**DOCUMENT**:
-- BEGIN --

Beyond the Headlines

The cold reality of job cuts

Posted: Oct 30, 2013 1:02 PM ET Last Updated: Oct 30, 2013 1:02 PM ET

Here's a startling fact: since Stephen McNeil and the Liberals swept to power on October 8th, Nova Scotia has lost more than 500 full-time, well paying jobs.


It started just days after the election when Blackberry announced it is closing its Bedford office, throwing 350 people out of work. Last week Convergys revealed it is closing its Dartmouth call centre with 130 jobs lost. And this week Xerox told us it's laying off 48 people at its call centre in Burnside.


Now it would be patently unfair, and rather absurd,  to blame the newly elected Liberal government for any of this (although I'm a tad surprised the opposition parties haven't tried to, after all, that's what opposition parties do).


The cold reality is the provincial government has very little control over the global economic conditions that drive the business decisions of multinational corporations.


Even the offer of grants, loans and rebates are sometimes not enough to change the minds of CEOs as they move operations around their global chess boards.


Just look at Bowater. The province offered it $25 million to stay but that wasn't enough (although it did sell land to the province for a cool $24 million before turning off the lights and locking the doors.)

-- END --

**RAW RECORDS**:

-- BEGIN --

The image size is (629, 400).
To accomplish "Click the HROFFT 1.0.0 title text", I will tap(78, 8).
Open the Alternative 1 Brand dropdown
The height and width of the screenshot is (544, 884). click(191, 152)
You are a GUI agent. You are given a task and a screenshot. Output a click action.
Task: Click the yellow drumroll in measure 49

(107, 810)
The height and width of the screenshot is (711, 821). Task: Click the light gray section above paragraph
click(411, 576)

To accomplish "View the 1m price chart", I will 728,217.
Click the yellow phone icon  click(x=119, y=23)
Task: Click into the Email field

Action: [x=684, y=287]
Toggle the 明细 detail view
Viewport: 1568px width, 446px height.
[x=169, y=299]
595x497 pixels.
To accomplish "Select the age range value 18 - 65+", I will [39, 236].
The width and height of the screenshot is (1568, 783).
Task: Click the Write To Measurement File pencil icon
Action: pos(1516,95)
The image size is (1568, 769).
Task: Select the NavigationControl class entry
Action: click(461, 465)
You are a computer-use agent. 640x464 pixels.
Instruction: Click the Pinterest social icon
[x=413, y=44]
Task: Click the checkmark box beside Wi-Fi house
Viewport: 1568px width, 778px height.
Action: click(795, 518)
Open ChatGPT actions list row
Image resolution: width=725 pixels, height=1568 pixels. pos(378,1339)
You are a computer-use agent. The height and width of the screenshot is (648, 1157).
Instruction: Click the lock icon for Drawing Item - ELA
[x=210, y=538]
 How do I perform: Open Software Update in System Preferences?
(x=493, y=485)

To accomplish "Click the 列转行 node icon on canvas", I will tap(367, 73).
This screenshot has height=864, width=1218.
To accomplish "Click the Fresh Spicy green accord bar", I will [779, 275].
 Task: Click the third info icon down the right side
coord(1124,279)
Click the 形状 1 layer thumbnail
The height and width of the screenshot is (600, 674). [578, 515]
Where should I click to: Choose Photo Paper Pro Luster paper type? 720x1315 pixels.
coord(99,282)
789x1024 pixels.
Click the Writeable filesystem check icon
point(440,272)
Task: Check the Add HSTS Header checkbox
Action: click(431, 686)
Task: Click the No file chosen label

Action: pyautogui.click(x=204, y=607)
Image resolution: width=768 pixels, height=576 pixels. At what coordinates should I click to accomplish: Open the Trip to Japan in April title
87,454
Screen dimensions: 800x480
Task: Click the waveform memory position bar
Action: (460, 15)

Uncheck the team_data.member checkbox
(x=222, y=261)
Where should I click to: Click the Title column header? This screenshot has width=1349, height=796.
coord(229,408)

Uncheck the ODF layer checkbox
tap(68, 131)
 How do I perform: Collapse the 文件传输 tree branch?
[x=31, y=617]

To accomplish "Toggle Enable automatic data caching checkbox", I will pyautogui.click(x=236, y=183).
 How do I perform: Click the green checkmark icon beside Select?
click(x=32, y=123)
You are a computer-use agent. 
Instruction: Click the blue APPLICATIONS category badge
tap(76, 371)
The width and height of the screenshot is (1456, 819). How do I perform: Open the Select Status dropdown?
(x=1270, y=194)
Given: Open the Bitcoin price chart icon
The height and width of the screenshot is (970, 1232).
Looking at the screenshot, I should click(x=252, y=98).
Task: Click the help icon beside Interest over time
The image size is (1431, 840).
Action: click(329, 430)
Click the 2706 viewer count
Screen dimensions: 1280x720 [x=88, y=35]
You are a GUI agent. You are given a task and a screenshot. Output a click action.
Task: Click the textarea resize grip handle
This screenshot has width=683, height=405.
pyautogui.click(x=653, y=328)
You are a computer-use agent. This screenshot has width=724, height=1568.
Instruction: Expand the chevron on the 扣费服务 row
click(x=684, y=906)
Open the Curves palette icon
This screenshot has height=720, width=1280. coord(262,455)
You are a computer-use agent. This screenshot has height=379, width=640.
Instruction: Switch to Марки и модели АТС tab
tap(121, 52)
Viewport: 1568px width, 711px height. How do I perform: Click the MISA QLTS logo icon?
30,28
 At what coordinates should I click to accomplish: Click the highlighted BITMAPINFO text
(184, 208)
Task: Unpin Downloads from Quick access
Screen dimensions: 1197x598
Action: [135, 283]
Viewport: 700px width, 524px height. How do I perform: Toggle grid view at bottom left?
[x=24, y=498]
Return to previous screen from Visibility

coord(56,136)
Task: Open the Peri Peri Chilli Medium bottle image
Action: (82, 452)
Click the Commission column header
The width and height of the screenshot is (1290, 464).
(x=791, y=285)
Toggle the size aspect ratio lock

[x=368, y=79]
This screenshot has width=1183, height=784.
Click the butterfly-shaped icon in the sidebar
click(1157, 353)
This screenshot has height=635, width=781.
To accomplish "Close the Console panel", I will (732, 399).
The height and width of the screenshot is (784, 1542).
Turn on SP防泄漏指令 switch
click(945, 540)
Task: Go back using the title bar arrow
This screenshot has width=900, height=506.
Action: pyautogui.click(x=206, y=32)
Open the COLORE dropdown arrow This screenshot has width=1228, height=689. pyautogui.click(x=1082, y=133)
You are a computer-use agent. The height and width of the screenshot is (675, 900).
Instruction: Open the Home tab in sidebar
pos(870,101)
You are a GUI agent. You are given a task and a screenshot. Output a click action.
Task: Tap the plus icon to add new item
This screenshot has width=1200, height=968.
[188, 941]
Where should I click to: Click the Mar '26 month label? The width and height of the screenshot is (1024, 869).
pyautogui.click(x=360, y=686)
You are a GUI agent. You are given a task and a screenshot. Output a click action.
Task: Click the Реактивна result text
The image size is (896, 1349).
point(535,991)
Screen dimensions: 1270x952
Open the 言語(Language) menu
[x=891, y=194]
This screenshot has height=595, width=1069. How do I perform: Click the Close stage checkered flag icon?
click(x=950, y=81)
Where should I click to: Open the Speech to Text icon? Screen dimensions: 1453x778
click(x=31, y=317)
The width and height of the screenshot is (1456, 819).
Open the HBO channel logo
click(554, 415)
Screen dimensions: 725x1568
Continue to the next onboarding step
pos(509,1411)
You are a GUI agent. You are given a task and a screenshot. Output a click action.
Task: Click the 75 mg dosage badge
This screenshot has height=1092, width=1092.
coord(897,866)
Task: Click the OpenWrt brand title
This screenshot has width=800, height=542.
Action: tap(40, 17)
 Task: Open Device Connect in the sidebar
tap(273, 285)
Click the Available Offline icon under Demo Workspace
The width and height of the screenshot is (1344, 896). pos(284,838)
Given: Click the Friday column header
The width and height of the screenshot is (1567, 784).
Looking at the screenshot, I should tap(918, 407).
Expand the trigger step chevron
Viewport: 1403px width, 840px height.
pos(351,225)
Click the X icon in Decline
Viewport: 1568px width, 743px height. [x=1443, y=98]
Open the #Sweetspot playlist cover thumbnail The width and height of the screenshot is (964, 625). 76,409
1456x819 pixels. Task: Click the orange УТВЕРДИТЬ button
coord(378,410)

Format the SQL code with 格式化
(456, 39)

-- END --

**STATED PROBLEM 1**:
Say whether each statement agrees with the column on job cuts. Answer yes or no, and quote the deciding words of the column.
(a) The closing of Blackberry's Bedford office put 350 people out of work.
(b) The province offered Bowater $24 million to stay.
(c) Xerox is laying off 48 people at its call centre in Dartmouth.
**STATED PROBLEM 2**: Reproduce the part of the column on job cuts that begins at the words "The cold reality of" and stops after the words "centre in Burnside.".
The lines are separate material, unrelated to the column on job cuts.

**EXERCISE RESPONSE 1**:
(a) Yes: "throwing 350 people out of work"
(b) No: "The province offered it $25 million to stay"
(c) No: "laying off 48 people at its call centre in Burnside"

**EXERCISE RESPONSE 2**:
The cold reality of job cuts

Posted: Oct 30, 2013 1:02 PM ET Last Updated: Oct 30, 2013 1:02 PM ET

Here's a startling fact: since Stephen McNeil and the Liberals swept to power on October 8th, Nova Scotia has lost more than 500 full-time, well paying jobs.


It started just days after the election when Blackberry announced it is closing its Bedford office, throwing 350 people out of work. Last week Convergys revealed it is closing its Dartmouth call centre with 130 jobs lost. And this week Xerox told us it's laying off 48 people at its call centre in Burnside.